# Work item
Every line of the listing is returned unchanged, and every picture is dropped.
** Supplied information follows **
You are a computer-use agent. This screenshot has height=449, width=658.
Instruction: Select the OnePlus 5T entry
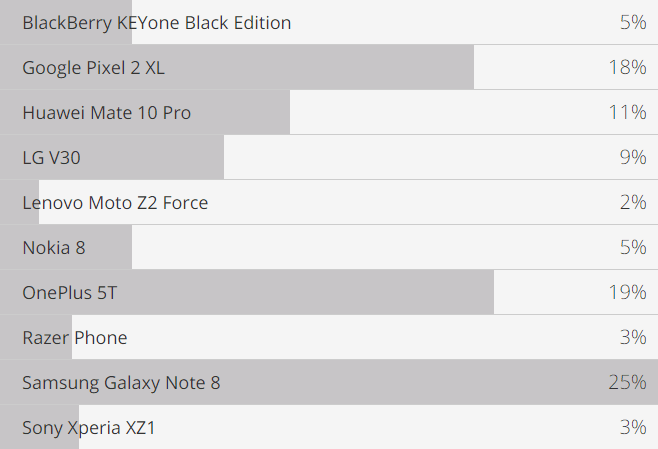(77, 292)
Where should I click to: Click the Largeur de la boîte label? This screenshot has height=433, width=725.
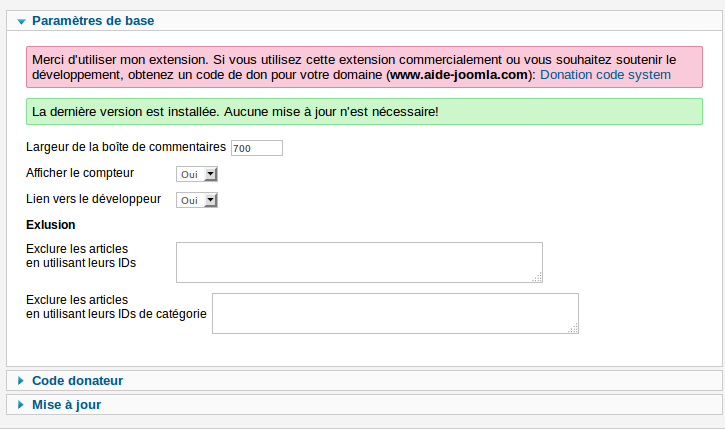[126, 147]
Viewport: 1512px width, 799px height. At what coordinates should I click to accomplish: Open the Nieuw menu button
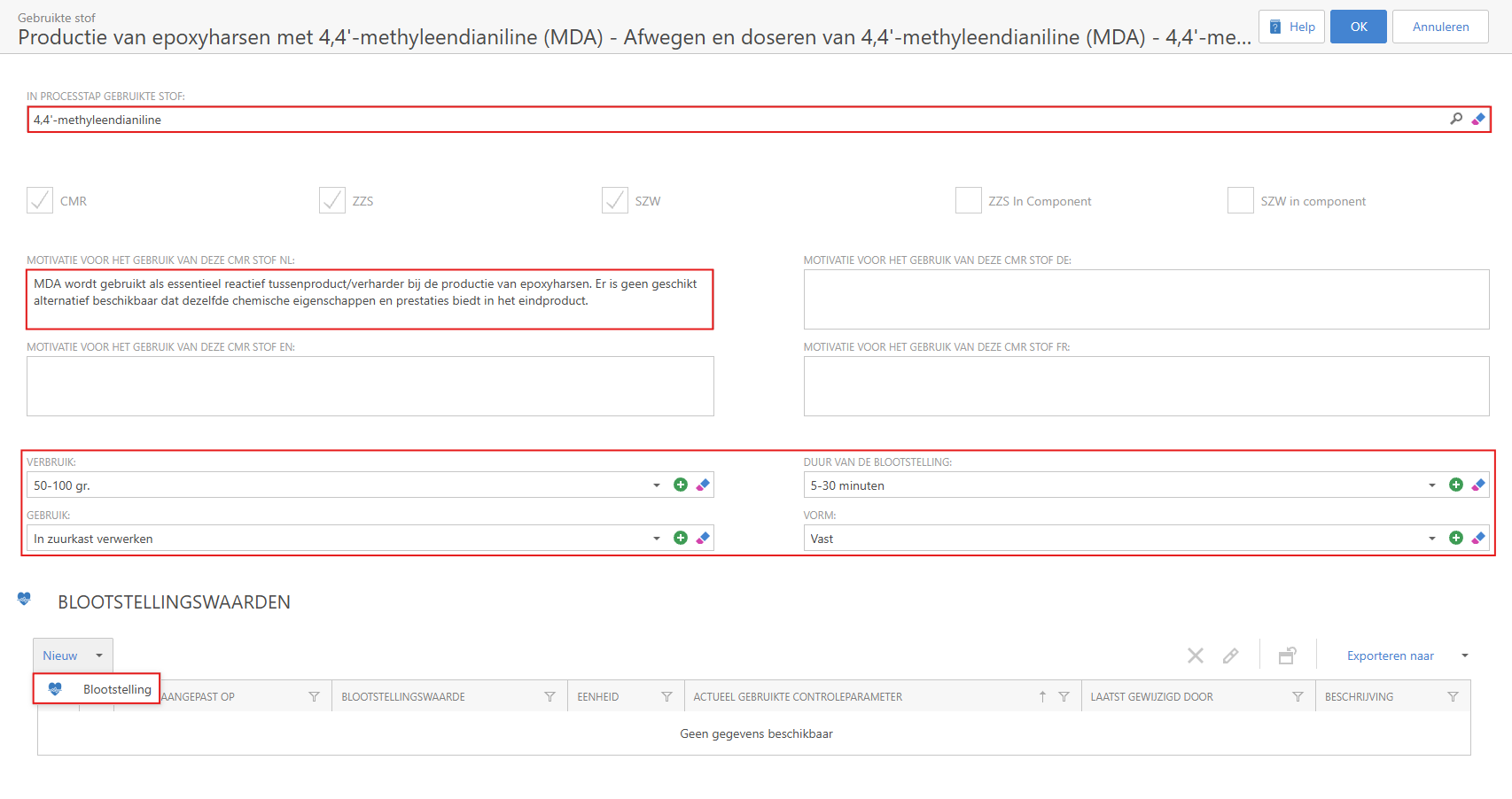click(73, 655)
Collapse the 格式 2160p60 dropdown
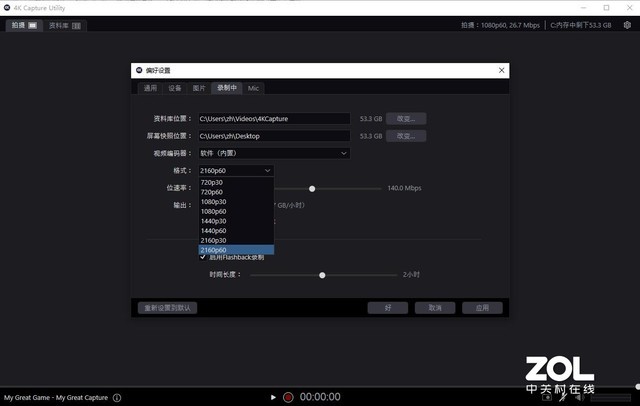This screenshot has width=640, height=406. point(236,171)
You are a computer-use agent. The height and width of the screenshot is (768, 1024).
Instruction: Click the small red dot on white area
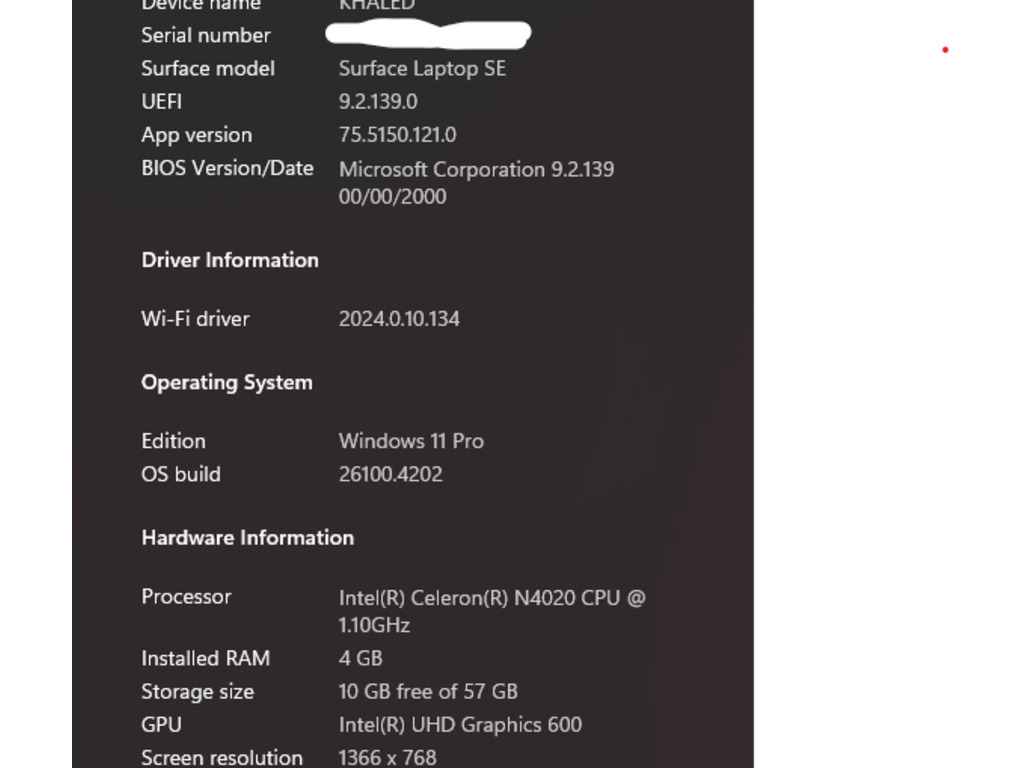click(945, 50)
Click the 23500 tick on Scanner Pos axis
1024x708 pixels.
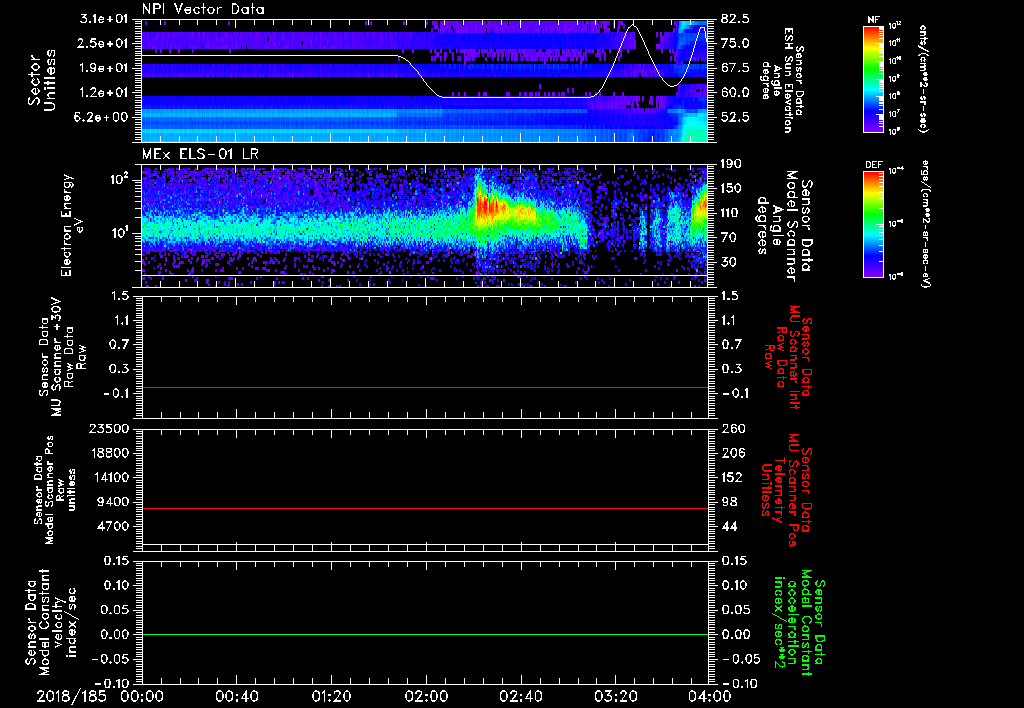coord(110,429)
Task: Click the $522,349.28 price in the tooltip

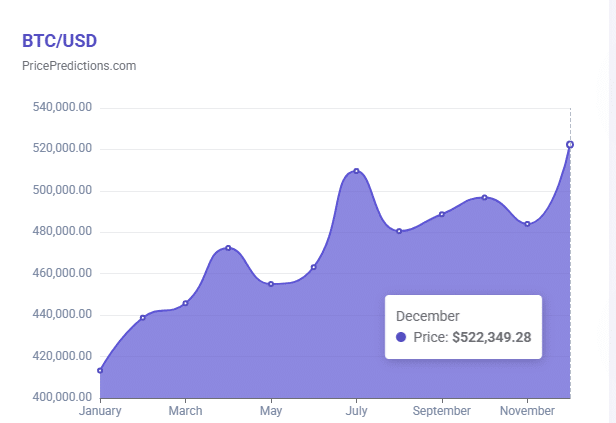Action: pos(491,337)
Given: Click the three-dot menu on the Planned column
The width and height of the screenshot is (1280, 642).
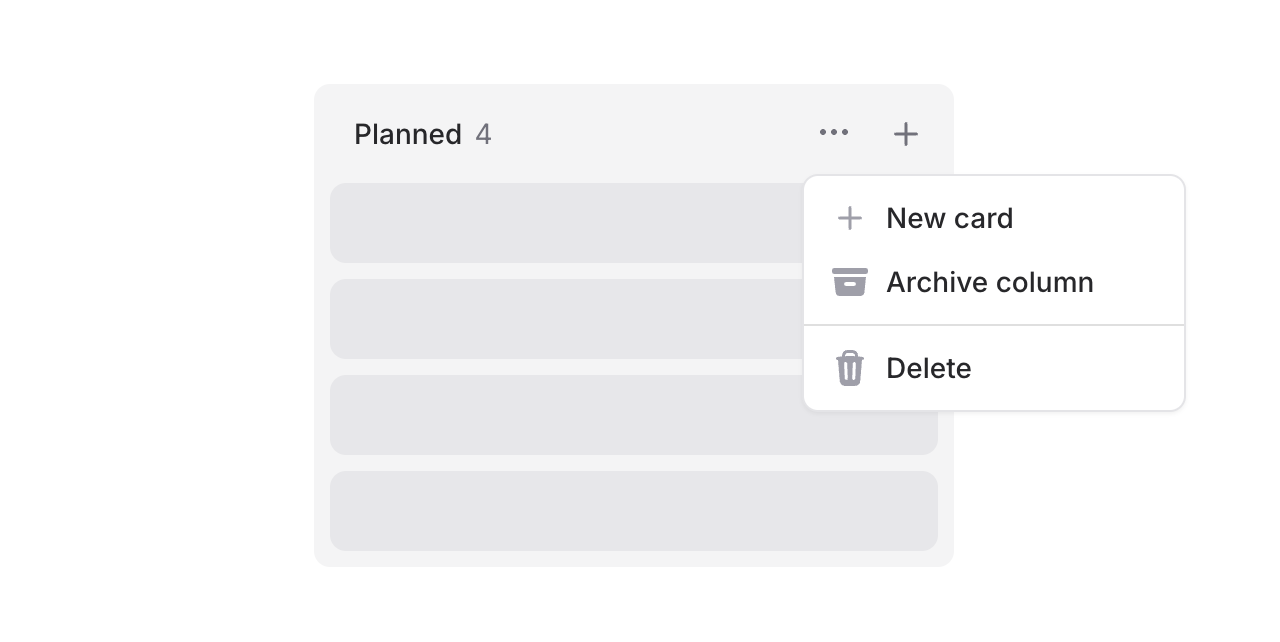Looking at the screenshot, I should (x=834, y=132).
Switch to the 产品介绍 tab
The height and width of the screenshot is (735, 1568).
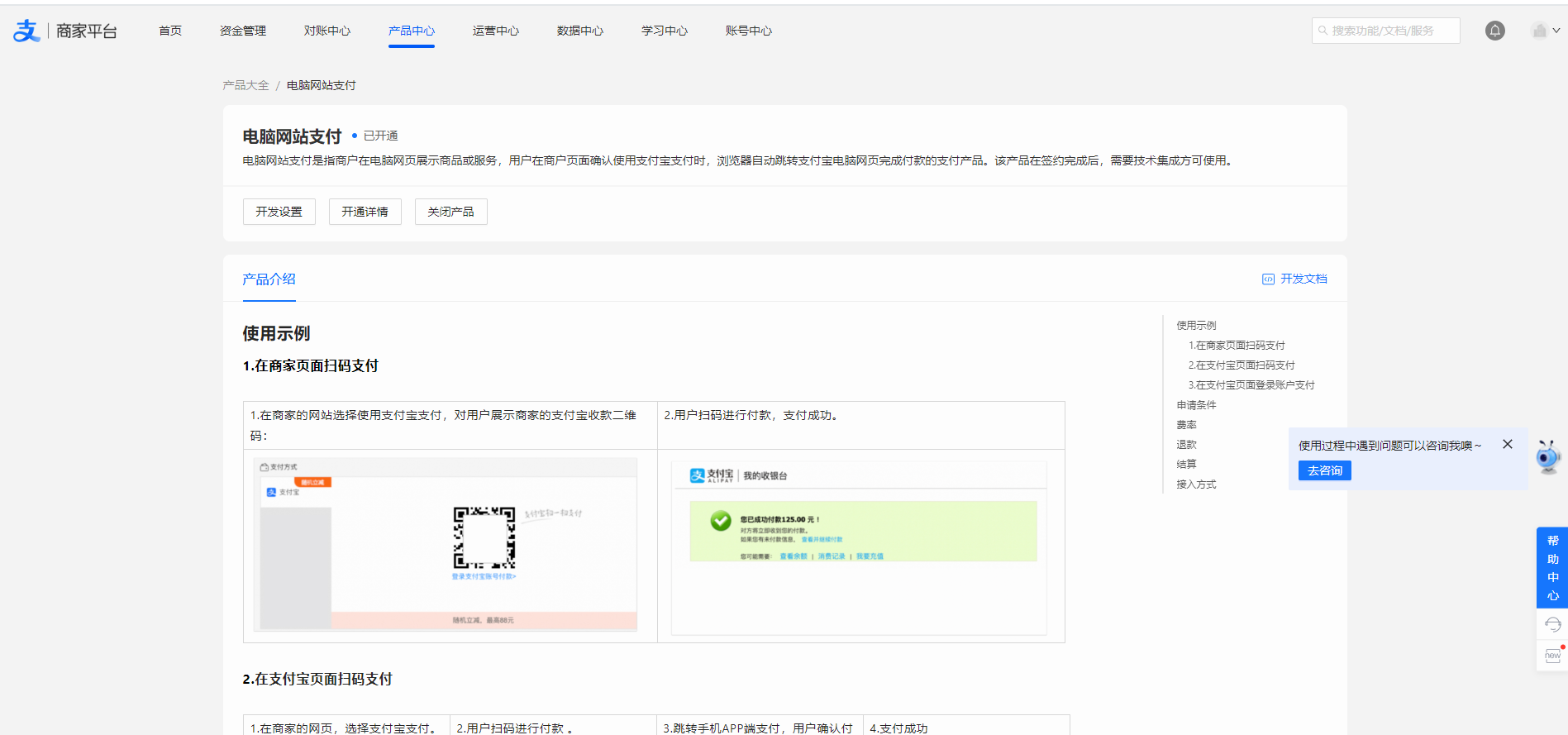pyautogui.click(x=269, y=279)
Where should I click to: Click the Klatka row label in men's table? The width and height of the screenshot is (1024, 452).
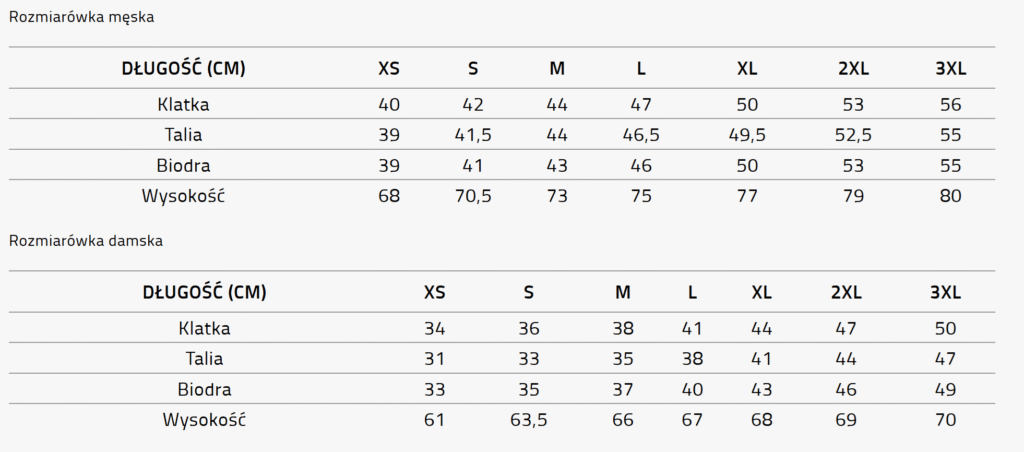tap(183, 104)
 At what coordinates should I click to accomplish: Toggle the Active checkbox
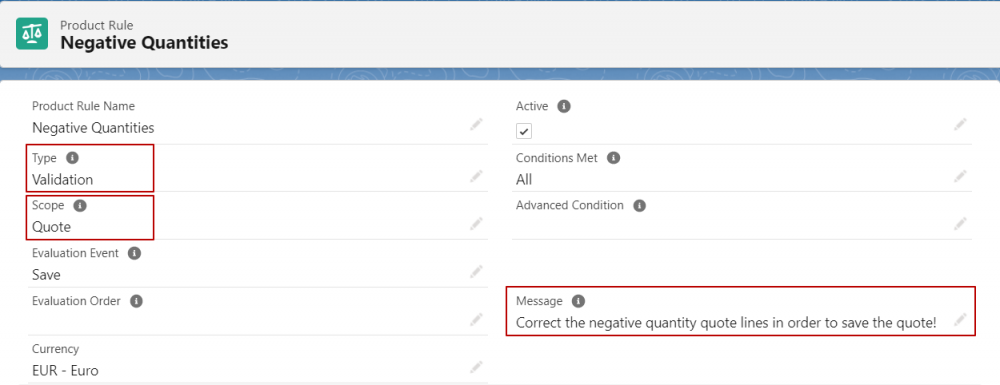[524, 131]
** End of Supplied information **
# Task result
You are a computer-use agent. This screenshot has height=449, width=658.
Instruction: Select the OnePlus 5T entry
(77, 292)
Where should I click to: Click the Largeur de la boîte label? This screenshot has height=433, width=725.
[126, 147]
Viewport: 1512px width, 799px height. At what coordinates should I click to accomplish: Open the Nieuw menu button
click(73, 655)
Collapse the 格式 2160p60 dropdown
This screenshot has width=640, height=406. point(236,171)
You are a computer-use agent. The height and width of the screenshot is (768, 1024).
Instruction: Click the small red dot on white area
click(945, 50)
Click the 23500 tick on Scanner Pos axis
1024x708 pixels.
coord(110,429)
Task: Click the $522,349.28 price in the tooltip

Action: pos(491,337)
Given: Click the three-dot menu on the Planned column
The width and height of the screenshot is (1280, 642).
Looking at the screenshot, I should (x=834, y=132).
Switch to the 产品介绍 tab
The height and width of the screenshot is (735, 1568).
pyautogui.click(x=269, y=279)
Where should I click to: Click the Klatka row label in men's table? The width and height of the screenshot is (1024, 452).
tap(183, 104)
 At what coordinates should I click to accomplish: Toggle the Active checkbox
[524, 131]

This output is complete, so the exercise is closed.